Could county roads become gravel?
Butler County’s road infrastructure is crumbling, said Commissioner Lynn Harold Watson, and the commission is going to have to find some way to address that problem or risk road failures in the very near future.
Watson, who represents District 5, said Butler County is facing the possibility that addressing issues on its roadways will require plowing up those roads and laying gravel down instead because there is not an adequate funding mechanism in place to resurface asphalt roads.
“It’s headed down that direction,” agreed County Engineer Dennis McCall.
The problem is not unique to Butler County or Alabama. Some county governments in Indiana, Vermont, Pennsylvania and Michigan have already converted roads from paved to gravel due to the high cost of asphalt. But it is also a gun county commissioners have been staring down the barrel of ever since the early 1980s, when the state legislature approved allocating the bulk of the gasoline tax to the state department of transportation. That left Butler County officials having to maintain nearly 450 miles of paved and unpaved roads as revenue dwindled and expenses rose. Highways classified as “major collectors” because of a high volume of traffic are eligible for federal funding, but that accounts for only an estimated 100 miles of roads inside Butler County.

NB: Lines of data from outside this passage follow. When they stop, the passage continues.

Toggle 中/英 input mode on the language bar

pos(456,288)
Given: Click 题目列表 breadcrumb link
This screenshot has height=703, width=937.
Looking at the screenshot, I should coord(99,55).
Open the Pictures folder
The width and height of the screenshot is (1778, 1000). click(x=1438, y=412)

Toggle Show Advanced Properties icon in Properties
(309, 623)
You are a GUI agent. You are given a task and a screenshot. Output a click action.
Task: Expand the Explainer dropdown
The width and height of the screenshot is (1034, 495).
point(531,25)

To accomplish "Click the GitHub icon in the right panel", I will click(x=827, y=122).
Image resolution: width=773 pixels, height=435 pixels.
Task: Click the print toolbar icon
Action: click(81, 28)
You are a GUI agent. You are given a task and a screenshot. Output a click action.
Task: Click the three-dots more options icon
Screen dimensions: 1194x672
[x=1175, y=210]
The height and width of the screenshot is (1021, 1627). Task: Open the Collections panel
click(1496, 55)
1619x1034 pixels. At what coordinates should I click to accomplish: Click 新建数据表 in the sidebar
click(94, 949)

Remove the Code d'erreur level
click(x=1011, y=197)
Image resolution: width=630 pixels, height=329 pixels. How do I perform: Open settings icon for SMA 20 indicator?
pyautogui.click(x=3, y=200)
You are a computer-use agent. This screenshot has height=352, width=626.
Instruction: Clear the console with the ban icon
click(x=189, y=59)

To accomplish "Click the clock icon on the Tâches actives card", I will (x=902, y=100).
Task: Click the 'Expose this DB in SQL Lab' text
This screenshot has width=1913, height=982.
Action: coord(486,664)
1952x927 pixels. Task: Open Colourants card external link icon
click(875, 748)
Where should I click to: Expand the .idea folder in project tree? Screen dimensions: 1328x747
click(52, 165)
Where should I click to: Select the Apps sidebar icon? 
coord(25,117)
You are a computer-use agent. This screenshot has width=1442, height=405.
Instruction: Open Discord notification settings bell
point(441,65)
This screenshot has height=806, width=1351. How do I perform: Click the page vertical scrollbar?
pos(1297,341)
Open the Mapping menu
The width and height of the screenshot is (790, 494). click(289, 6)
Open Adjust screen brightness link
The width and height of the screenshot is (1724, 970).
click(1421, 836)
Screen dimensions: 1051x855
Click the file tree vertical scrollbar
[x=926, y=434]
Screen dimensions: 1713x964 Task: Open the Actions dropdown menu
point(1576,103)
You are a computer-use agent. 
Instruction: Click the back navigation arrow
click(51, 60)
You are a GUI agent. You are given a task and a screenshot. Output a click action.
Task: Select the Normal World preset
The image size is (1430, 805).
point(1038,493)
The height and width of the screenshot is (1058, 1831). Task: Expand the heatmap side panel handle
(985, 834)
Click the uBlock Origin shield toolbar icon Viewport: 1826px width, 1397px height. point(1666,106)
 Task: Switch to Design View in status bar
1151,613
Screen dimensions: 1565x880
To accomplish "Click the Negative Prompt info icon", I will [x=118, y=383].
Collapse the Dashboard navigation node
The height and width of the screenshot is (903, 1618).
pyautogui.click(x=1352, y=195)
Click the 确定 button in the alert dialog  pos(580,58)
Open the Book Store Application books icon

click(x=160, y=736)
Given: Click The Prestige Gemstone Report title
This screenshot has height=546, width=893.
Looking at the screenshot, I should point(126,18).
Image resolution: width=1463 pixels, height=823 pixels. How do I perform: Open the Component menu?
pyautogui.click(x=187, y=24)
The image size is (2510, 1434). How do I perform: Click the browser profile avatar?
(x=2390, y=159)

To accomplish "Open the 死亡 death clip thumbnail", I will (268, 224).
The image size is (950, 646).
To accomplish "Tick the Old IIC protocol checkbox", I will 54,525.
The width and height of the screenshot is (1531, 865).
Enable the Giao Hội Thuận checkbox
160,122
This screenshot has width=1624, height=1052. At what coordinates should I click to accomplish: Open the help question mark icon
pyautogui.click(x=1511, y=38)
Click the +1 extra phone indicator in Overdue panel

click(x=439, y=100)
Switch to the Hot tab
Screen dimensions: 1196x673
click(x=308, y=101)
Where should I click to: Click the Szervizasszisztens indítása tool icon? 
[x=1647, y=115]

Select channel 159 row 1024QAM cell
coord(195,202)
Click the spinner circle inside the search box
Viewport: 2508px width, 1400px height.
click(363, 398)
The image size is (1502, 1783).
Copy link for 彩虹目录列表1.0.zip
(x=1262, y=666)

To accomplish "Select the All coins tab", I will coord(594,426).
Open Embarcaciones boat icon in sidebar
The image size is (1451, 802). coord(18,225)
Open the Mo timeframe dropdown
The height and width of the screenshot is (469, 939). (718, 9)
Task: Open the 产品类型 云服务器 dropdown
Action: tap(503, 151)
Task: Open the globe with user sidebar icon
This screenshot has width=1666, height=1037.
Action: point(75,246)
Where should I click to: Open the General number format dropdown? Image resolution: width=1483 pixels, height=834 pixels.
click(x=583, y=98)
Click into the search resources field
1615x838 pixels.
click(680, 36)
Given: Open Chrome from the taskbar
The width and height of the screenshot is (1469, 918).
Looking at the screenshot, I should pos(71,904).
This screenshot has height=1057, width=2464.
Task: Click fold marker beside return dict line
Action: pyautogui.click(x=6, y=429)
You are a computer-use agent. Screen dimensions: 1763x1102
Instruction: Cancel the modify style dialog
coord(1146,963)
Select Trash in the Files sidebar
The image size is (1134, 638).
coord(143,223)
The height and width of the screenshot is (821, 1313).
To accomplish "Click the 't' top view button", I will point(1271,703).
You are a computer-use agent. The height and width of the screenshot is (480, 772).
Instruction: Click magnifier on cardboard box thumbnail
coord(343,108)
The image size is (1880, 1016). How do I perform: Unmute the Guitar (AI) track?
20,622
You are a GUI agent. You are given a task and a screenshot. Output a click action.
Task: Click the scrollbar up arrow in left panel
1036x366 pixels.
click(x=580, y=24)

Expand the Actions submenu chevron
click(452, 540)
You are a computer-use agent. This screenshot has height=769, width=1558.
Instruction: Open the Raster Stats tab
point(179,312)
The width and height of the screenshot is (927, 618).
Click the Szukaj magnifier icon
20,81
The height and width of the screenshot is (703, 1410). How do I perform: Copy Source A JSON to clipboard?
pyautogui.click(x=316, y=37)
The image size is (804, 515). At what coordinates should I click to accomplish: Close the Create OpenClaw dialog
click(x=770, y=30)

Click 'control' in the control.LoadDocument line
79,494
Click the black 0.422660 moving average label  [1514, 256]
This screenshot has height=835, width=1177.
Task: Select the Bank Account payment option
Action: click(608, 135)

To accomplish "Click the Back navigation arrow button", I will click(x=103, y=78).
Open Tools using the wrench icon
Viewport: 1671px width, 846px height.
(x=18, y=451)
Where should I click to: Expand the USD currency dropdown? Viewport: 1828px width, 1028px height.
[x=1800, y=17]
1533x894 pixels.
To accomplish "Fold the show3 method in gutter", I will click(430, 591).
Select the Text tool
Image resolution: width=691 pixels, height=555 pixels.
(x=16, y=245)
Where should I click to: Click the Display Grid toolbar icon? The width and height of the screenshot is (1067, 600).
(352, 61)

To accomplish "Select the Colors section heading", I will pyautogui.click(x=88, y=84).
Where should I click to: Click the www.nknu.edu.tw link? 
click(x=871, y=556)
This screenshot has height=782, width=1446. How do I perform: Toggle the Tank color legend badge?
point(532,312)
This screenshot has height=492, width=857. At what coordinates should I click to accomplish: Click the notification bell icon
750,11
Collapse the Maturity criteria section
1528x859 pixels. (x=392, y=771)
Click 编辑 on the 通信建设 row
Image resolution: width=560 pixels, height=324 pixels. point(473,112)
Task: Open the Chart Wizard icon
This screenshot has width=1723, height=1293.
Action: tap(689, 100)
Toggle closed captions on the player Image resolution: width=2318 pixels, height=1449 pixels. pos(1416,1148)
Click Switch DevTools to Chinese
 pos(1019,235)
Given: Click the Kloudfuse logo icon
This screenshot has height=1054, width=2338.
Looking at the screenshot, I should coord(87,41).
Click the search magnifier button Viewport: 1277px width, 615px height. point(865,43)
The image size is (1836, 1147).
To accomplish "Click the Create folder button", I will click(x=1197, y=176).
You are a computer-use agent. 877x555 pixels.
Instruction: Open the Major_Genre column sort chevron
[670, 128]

Prior to that tax redistribution, Butler County employed over 200 people in its county road department, said McCall.
“They were as good or better then any contractors we work with…they were paving roads, they were putting down seals,” said McCall. “All of a sudden, after that gasoline tax redistribution, you saw counties cutting from 200 employees back to 100…then, they started cutting and cutting and cutting. Once that happened it changed the ways counties operated. When you got around to the late 70s and 80s you saw counties selling their equipment.”
The county currently employees 36 people in its road department, said McCall, and the roads it’s responsible for have long since become outdated. Rural roads in counties like Butler were paved primarily in the 1950s under then-Governor “Big” Jim Folsom.
“50 years is about how long a road will last, provided it has proper maintenance,” said Watson. “The warranty ran out about five or six years ago, if we had maintained them. And we haven’t maintained them.”
McCall said routine maintenance on asphalt roads was halted “around 1980.”
“In the life of a road, it starts cracking and you put a chip and seal on it…and those are common practices,” said McCall. “Those stopped, and there has not been another one since.”
Following a visual inspection of some of the worst roads in the county last week, Watson was blunt in his assessment:
“These roads are going to hell and back,” he said. “People, I’m telling you this: five years from now your major roads will be gravel, unless we decide to do something. You can sit back and say ‘the state is going to come in’…they’re not coming…it tears me out of my frame to know there’s a cemetery where my momma and daddy and myself is going to be buried and I can’t get to it because the damn roads have to go back to gravel.”
Watson favors a sales tax increase of a half-cent. He said that would not solve the road problem but it would help the commission begin addressing it.
Commission Chairman Jesse McWilliams (Dist. 2) said he would rather work with the legislature to have the gas tax equally distributed among Alabama’s rural counties.
“If it (half-cent sales tax increase) would help cure this problem that would be something,” he said. “But my feeling is, if this tax is put on, then the citizens of this county should be the one to vote it in.”
McWilliams said surveys mailed out and returned in November indicated taxpayers would not support a tax increase for roads, even though a large number of responders said road conditions was the number one problem in the county.
“How do you go in and mandate to the people a tax that’s not going to fix a problem?” said McWilliams.
Watson said the tax would be “100 percent” more than what the county is currently doing to address issues with the roads. He said he believed the commission should have the tax increase pushed through the state legislature because he felt a half-cent sales tax increase would happen in either Georgiana, Greenville or the county school district “within the next two years.”
“And I don’t believe any of them needs it as bad as this county does,” he said.